Ceux qui font réfléchir Aulas à une possible candidature dessinent-ils un raz-de-marée ou une vaguelette? "C’est entre les deux", répond un grand connaisseur, qui ajoute: "Il faut que les oppositions se parlent et s’agrègent." Cela ouvre-t-il la voie à une opposition unie, là où ce qu’il reste de la Macronie et la droite de gouvernement en reconstruction doivent forcément s’entendre pour peser en mars 2026? C’est une première piste, car il se murmure que des ponts sont bien lancés entre l’ancien boss de l’OL et la liste portée par Pierre Oliver, le maire LR du 2e arrondissement de Lyon.

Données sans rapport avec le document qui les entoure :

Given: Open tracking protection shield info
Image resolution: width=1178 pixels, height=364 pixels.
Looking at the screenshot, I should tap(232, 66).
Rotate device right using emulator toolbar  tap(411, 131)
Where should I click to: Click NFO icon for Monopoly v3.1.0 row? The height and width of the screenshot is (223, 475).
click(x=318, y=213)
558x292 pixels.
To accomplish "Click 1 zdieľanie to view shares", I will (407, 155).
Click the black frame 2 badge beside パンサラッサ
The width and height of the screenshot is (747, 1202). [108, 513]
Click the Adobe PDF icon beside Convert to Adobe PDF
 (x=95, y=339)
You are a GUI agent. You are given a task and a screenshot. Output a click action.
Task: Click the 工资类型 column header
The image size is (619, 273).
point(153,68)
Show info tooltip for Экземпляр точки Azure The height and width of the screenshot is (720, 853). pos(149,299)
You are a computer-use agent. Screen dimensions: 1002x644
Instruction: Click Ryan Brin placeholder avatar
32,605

En attendant de vraiment se prononcer à l’automne, Jean-Michel Aulas revient là où il aime être: au centre des attentions. Mais pour quelles intentions finales? Une fois toutes ces petites pierres posées, empruntera-t-il le chemin jusqu’au bout? "Il faut avoir des troupes avec soi pour conduire des listes dans tous les arrondissements", glisse un connaisseur de la vie politique locale, précisant qu’il faut avoir au total 221 noms à coucher sur les listes. "La politique est beaucoup plus complexe que le milieu du foot business. Peut-il éviter les écueils aussi facilement que durant ses trente-six ans de présidence à l’OL?", interroge-t-on, alors qu’il a toujours su résister à l’appel de la politique locale lorsqu’il était le patron des Gones.

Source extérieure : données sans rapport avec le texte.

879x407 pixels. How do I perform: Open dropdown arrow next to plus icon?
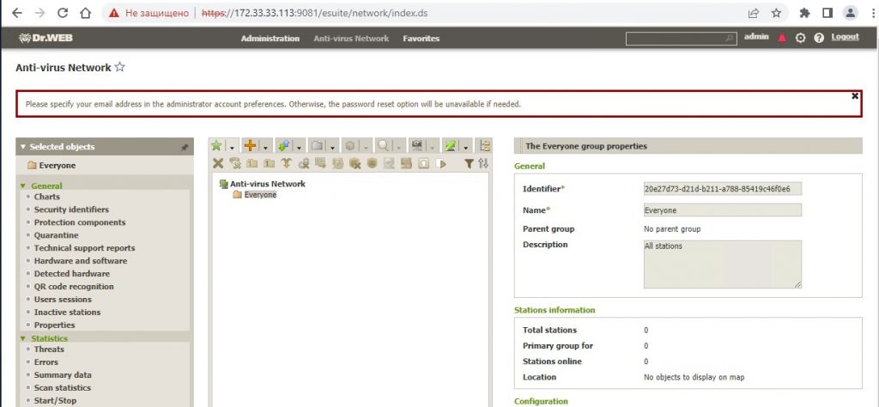click(265, 147)
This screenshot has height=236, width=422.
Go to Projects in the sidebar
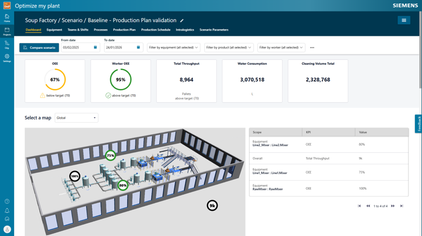click(x=7, y=31)
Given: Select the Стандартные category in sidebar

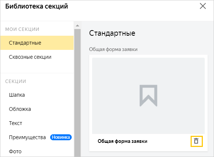Looking at the screenshot, I should 37,43.
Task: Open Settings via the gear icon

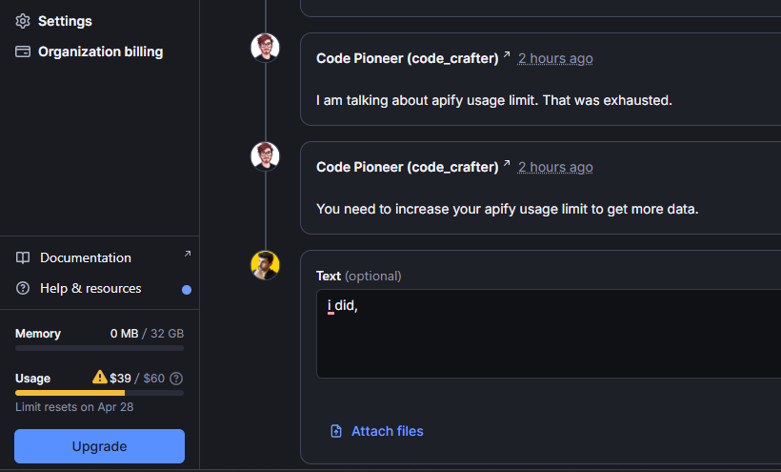Action: coord(23,21)
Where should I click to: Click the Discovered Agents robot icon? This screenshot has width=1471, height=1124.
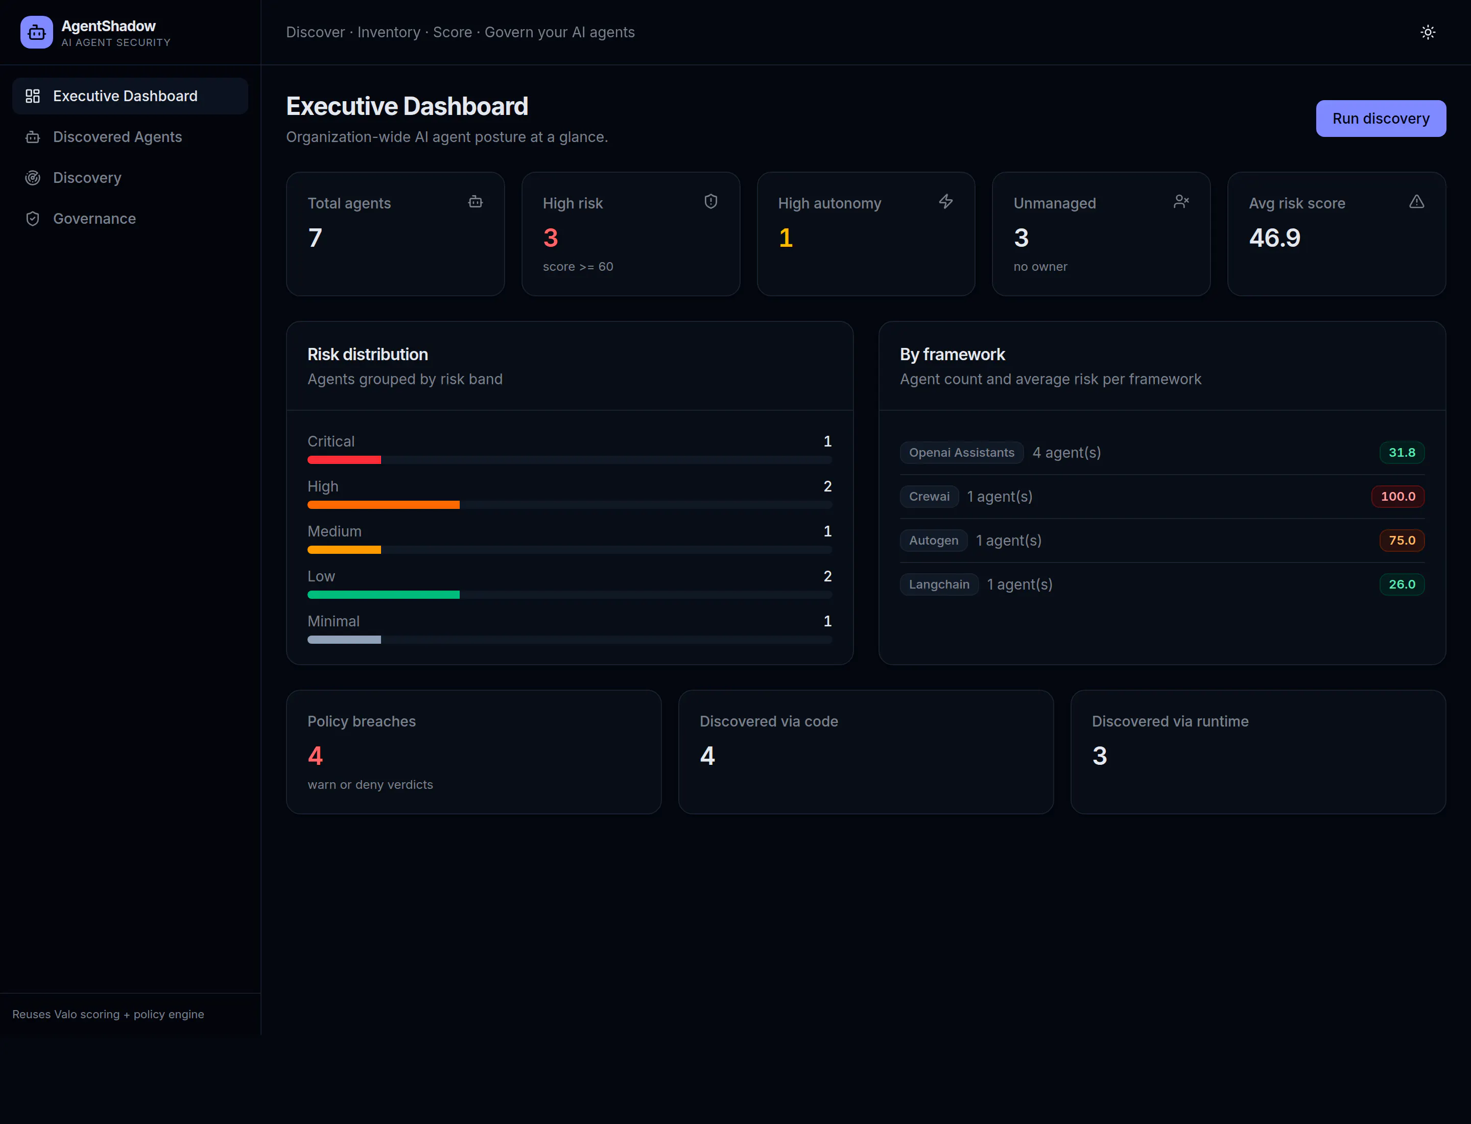click(33, 137)

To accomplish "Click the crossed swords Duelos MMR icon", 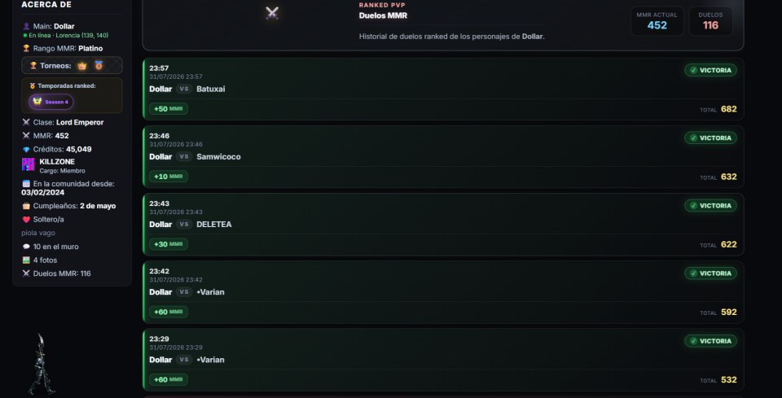I will point(272,14).
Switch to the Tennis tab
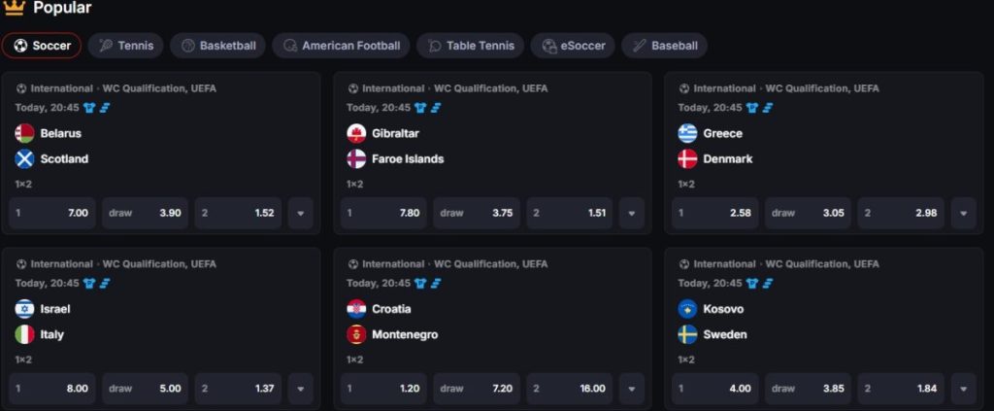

Aulas aurait promis à ses proches de ne pas se lancer
Coopté par Bernard Tapie à la fin des années 90, il a observé de près la complexité d’endosser les deux rôles. Sans oublier ses proches, qui ne seraient pas forcément en première ligne pour le soutenir, lui qui a de nouveau un rôle central dans la vie locale et sociale avec la mise en orbite de son Arena, qu’il a fait construire en tant que président de l’OL et racheté une fois déchu. Il se murmure qu’Aulas a promis à ses proches de ne pas se lancer... Mais l’essentiel est là pour bon nombre d’observateurs locaux: "Il va réveiller ce microcosme lyonnais bien court, cela peut marcher pour impulser une nouvelle donne", remarque une ancienne élue "collombiste".
Reste à connaître la valeur de ce coup d’envoi des municipales 2026. Fictive, comme quand une personnalité locale frappe le premier ballon avant que les vrais acteurs ne disputent le match dans la foulée? Ou réelle, comme capitaine d’une équipe engagée derrière lui? En sachant que le pouvoir n’est pas forcément là où l’on croit: "Il est à la métropole et non à la mairie où ce poste de n°1 est assez honorifique. Les travaux qui courroucent tout le monde, c’est une responsabilité de la métropole mais c’est le maire de Lyon qui écope." Tout cela, Jean-Michel Aulas le sait bien pour avoir été au cœur du jeu politique local depuis une quarantaine d’années, en comptant celles à la tête de la CEGID, l’autre grosse réussite de sa vie d’entrepreneur. Avant une nouvelle aventure politique?